Ich verstand nicht einmal, was an meinem Blut so besonders war. Omegas waren selten geworden, dennoch schob man meinem und dem Blut meiner Schwester eine gewisse Wichtigkeit zu.
Die Karten standen also nicht unbedingt zu meinem Gunsten. Unter ständiger Bewachung und Bemutterung zu stehen, widerstrebte mir. All die Aufmerksamkeit die meine Schwester genoss, war mir zu wider. Meinetwegen konnte sie meine gleich mit auf ihre Karte schreiben, doch wie bereits erwähnt, legte man wenig Wert auf meine Meinung. Vielleicht war es nicht das Los eines Omegas, sondern eher das des schwarzen Schafes der Familie. Seitdem ich denken konnte, war ich grade meinem Vater ein Dorn im Auge. Jede Falte in meinem Hemd, jeder Krümel auf meiner Hose, alles machte er zur ultimativen Angriffsfläche. Vielleicht lag es auch mit daran, das ich ein männlicher Omega war und damit abzusehen, dass ich irgendwann der Partner eines männlichen Alphas werden würde. Es gab zwar durchaus hier und da einen weiblichen Alpha, aber sie waren mittlerweile genauso selten wie ein männlicher Omega und noch seltener Omegas zu getan. Meistens durstete es ihnen dann doch nach einem stärkeren Mann.

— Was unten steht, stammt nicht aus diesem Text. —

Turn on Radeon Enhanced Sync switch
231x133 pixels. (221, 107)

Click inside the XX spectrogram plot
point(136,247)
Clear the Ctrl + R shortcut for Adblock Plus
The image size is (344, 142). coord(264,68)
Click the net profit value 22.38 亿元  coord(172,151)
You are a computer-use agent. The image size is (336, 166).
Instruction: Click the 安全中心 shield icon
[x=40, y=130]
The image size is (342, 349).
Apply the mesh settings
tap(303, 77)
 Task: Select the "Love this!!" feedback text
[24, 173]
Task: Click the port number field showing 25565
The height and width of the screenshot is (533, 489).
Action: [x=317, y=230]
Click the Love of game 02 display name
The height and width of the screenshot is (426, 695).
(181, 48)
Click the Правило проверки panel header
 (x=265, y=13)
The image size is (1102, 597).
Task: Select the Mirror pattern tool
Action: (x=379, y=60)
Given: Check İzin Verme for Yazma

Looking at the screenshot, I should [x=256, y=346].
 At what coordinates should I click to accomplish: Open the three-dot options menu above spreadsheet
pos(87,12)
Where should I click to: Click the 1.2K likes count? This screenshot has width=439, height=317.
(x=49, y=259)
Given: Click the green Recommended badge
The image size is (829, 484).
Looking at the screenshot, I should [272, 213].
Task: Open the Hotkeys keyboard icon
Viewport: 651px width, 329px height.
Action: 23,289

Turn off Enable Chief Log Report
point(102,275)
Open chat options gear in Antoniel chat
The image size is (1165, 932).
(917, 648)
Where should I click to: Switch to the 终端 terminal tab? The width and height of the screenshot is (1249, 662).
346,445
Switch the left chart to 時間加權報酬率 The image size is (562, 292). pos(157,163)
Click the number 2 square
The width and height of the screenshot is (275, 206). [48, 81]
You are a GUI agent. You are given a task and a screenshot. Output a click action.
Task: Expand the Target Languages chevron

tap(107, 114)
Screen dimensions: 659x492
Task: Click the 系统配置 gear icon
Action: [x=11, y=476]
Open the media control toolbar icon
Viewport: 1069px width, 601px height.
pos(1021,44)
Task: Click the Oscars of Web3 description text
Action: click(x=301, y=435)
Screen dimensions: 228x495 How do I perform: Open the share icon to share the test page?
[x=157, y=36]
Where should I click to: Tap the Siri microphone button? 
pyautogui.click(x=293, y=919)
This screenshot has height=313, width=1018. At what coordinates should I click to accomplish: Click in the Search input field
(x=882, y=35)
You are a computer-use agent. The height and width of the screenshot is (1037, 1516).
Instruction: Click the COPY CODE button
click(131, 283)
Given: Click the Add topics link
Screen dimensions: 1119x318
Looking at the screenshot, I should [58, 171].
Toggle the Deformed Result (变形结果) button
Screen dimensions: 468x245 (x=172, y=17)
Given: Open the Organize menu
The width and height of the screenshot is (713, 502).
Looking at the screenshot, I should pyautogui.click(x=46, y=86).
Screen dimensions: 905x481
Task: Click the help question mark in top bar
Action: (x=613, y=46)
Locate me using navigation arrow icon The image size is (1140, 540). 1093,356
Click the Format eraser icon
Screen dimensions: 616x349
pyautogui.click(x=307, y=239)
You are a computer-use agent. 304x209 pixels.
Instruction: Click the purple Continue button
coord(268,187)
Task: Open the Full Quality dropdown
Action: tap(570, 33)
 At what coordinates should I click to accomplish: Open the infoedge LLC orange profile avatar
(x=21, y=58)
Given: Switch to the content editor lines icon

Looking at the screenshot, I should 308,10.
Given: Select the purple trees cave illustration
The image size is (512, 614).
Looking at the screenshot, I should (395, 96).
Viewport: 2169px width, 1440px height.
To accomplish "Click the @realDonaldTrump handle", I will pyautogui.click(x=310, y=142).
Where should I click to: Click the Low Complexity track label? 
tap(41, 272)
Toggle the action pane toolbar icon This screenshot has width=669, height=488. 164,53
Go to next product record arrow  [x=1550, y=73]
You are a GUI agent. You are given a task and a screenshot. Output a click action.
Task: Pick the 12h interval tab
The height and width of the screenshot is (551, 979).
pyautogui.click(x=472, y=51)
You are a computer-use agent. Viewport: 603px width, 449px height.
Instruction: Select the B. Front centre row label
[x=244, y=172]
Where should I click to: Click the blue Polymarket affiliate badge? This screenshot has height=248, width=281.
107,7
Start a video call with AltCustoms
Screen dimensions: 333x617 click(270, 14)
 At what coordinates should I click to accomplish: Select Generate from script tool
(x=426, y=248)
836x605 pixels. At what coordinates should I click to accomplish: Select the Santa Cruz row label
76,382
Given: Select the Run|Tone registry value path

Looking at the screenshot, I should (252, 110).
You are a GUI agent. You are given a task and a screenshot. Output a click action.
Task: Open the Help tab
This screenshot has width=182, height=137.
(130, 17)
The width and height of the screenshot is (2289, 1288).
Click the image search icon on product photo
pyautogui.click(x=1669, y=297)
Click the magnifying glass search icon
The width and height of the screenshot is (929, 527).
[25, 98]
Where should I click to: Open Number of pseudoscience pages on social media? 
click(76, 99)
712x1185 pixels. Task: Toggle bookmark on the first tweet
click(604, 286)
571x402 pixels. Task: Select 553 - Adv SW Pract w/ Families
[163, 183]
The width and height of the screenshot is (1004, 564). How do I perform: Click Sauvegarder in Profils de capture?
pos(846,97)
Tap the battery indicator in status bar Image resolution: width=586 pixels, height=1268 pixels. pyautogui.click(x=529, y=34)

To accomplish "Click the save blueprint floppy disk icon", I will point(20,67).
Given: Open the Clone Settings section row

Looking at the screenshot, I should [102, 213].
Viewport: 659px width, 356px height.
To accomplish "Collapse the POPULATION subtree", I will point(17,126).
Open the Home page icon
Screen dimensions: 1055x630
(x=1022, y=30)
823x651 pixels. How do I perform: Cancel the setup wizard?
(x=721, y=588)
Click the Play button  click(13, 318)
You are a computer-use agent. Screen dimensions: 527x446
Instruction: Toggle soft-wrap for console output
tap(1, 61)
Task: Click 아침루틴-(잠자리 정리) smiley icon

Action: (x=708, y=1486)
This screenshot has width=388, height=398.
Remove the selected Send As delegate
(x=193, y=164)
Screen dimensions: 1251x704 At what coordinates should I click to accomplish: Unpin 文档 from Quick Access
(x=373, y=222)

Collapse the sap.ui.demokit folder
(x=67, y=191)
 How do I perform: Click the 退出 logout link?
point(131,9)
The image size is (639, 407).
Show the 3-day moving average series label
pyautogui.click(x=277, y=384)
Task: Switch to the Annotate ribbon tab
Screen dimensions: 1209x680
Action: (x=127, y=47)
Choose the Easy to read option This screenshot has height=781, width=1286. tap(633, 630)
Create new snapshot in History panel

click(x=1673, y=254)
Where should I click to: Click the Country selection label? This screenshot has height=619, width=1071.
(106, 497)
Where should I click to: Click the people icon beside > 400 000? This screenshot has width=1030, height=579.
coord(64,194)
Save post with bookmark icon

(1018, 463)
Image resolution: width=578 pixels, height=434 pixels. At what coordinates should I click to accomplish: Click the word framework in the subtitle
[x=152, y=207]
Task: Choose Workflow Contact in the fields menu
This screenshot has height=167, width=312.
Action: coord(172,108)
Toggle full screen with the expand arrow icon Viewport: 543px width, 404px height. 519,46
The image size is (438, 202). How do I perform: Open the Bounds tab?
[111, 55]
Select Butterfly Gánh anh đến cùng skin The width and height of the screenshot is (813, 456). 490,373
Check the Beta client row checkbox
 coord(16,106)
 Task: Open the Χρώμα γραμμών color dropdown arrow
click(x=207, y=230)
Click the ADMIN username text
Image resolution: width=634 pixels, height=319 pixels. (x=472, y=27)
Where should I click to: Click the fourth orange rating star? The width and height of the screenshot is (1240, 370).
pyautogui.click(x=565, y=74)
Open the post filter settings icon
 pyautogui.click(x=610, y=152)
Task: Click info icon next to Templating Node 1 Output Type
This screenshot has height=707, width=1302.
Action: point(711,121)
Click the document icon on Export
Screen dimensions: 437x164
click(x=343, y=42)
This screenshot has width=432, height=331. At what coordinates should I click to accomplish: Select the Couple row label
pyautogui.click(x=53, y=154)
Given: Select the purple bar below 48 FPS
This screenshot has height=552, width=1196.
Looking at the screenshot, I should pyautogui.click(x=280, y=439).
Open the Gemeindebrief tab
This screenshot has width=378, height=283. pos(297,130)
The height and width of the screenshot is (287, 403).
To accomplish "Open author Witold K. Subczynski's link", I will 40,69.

Wenn ich ehrlich zu mir selbst war, sah ich mich auch nicht an der Seite eines weiblichen Alphas, eigentlich an der Seite gar keines Alphas. Der Plan war zu verschwinden. Ein Leben dort draußen zu führen, weitab von dem Rudel, den Regeln und meinem Vater. Verrückte Idee, wenn man bedachte das ich nur ein Omega war. Angst hatte ich allerdings nicht. Ein nervöses Kribbeln in meiner Magengegend kam dem schon näher.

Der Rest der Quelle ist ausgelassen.